I suggest you to implement all three of these features. I reduced spam by doing the following actions :
- give user an unique ID, the comments also have an unique ID. This ID is time limited.
- If the unique ID and the CommentID is not from the same user; redlist user
- If any user submits more than 5 comments / hour something might be wrong; redlist user
- If any user submits more than 4 URL's in one message without atleast 10 words inbetween: redlist user;
- if any of the text submitted matches any of the keywords I have in an external file: blacklist forever;
- if that user sends the same text 2 times in a row while redlisted; blacklist ip for 10m
- if that user sends any of the keywords of that saved text next time; with same ip: blacklist forever
a few things to note:
- A redlist user is a user "on probation" which is tracked a little bit more than the normal users; because his score of "risk-of-spam" is higher than a normal post.
- The ID's are all MD5 hashes and recalculated on the server containing one or more server variables + a "keycode" which can be changed at any time for any user (you never know these spammers get superdupermegacomputing to do their business ;))
- I wanted to stay clear for the next upcoming MONTHS; not weeks, I have tried a unique md5 ID, it works but they started submitting one by one; tried with IP blacklists; works but they use proxies and ip addresses; added proxy/via parameters too; still they use another IP address; I got so sick of it I disabled a lot of boards till I found out this method is still working after 7 months and more ...
- I use a ramdisk to keep these sessions temporary with File::Cache; 64mb should be enough(tm);
- A session should not be taking longer than 10 to 15 minutes; whenever the session expires you can still keep the form contents and ask the user to either relogin or preview again because the session has been expired; I had this only 3 times in a year so I just represent the form and tell the user the session has been expired; maybe I will add CAPTCHA at that step; might be a good idea with the links I have seen from other monks uphere;
- I am thinking to reduce even more by sharing all the "spammers-delight-data" over all users of the server(s); that way all users are protected against one kind of spammer;
- All this "could" be used with a database which you can use to moderate messages for better control
I have reduced spam from 150 to 200 messages / day to -maximal- 3 messages a week per user that way; I still keep the spam as a measurement tool and to see if the system is really working without too many false positives and it's currently working like a charm on my customers comment boards and classified ads.
I am even thinking (loudly) about making such information freely available in XML files which can be used to block spammers at web-based applications, but that might be dreaming? I don't know; it would surely affect my own system because the spammers could also see which words they are being blocked for because all data is known...
Maybe Bayesian filtering might be an idea for such misuse on web based applications ? anyone ?
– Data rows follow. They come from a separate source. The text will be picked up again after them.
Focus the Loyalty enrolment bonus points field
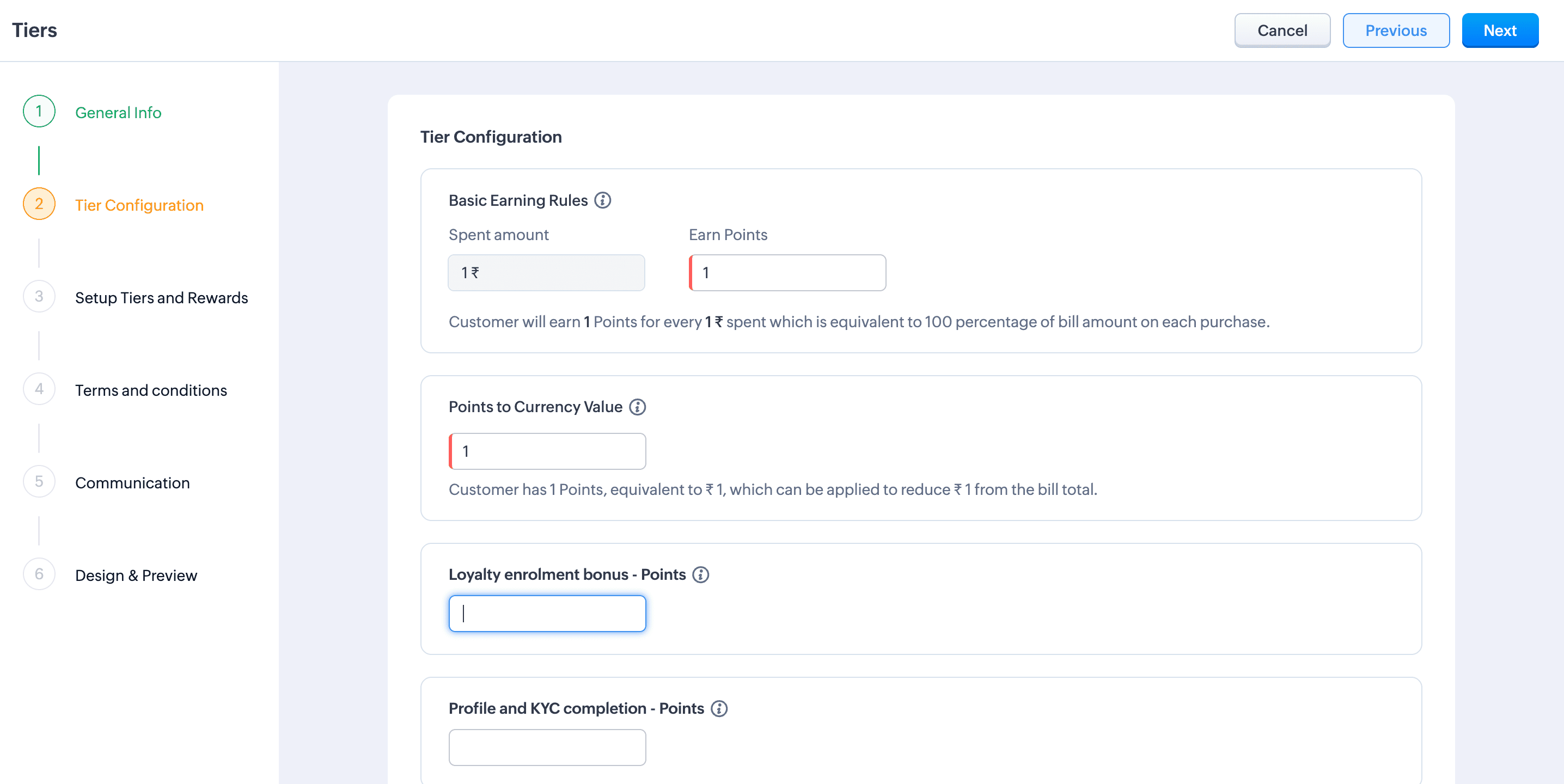1564x784 pixels. click(547, 614)
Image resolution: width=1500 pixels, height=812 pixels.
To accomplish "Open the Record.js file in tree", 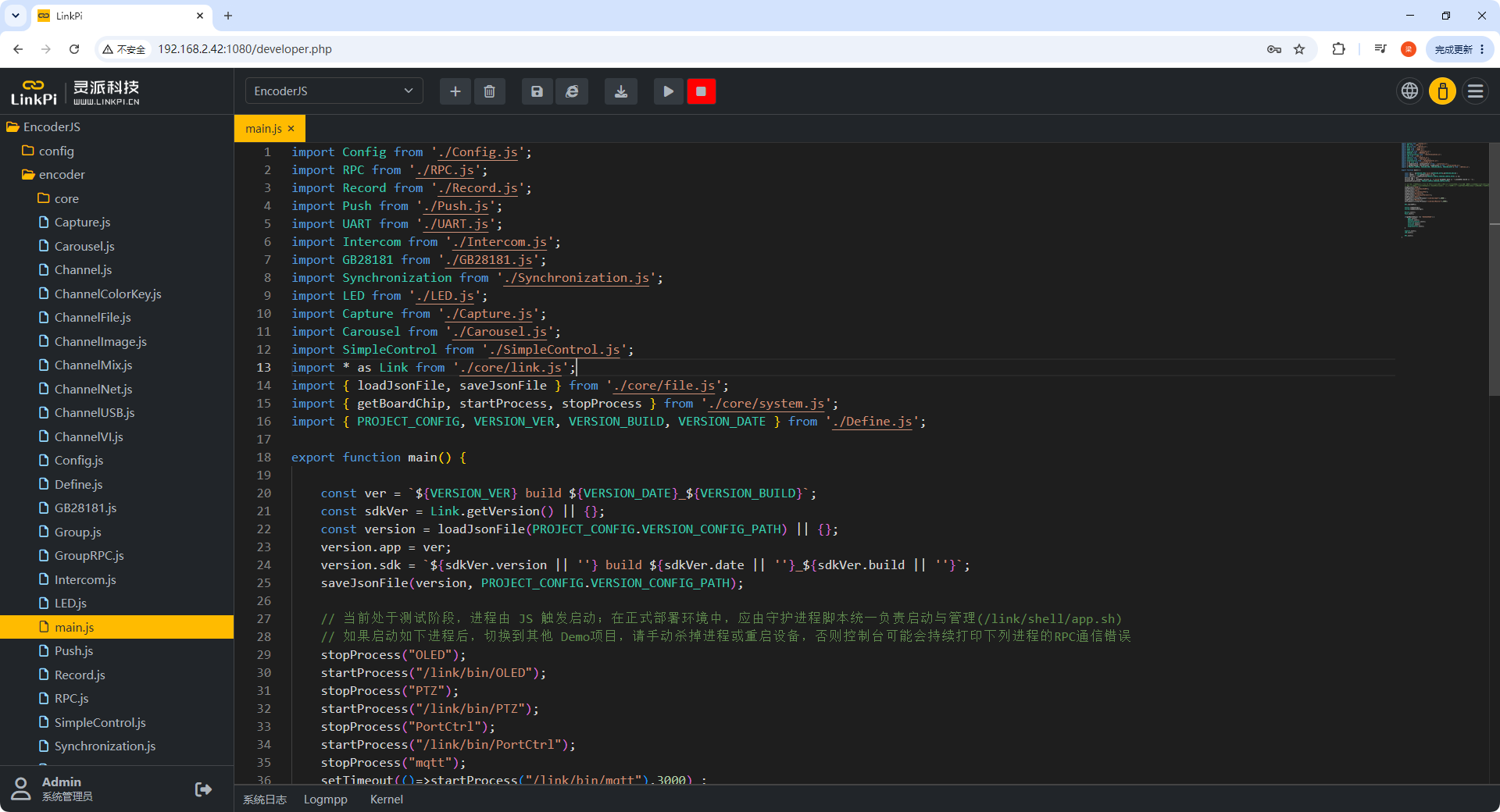I will point(80,675).
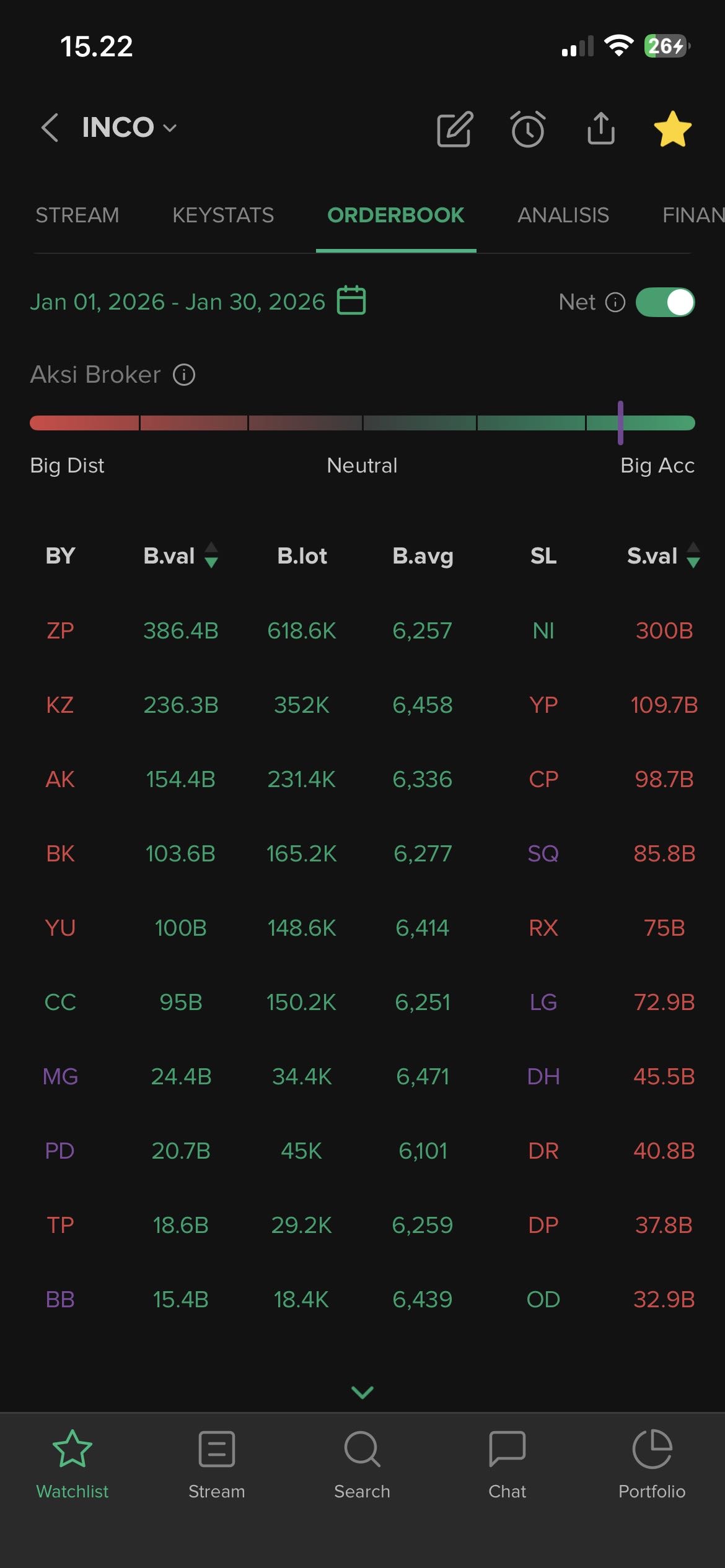Viewport: 725px width, 1568px height.
Task: Tap the back arrow icon
Action: tap(50, 128)
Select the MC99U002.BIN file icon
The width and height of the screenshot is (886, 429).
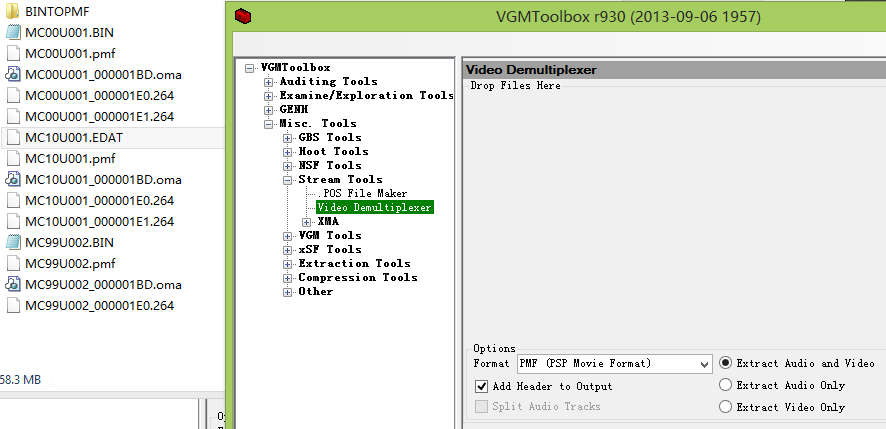14,242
As last but not least; combatting spammers is not based on one method, as soon as these spammers find out which way you use to block them they will find ways around it to still post their pesky unwanted messages to spraypaint the walls of your website. It's a never ending war; how more methods you implement how more despair they will get to get through your protection.
Since some time now spammers are using "realistic looking messages" to beat the most intelligent spamming systems to penetrate to your desktop. A computer will never know the message is valid or not; it can only guess by your algorithms, but it's still better to be 1% frustrated and 99% spammers shielded off instead of 100% frustration .. not?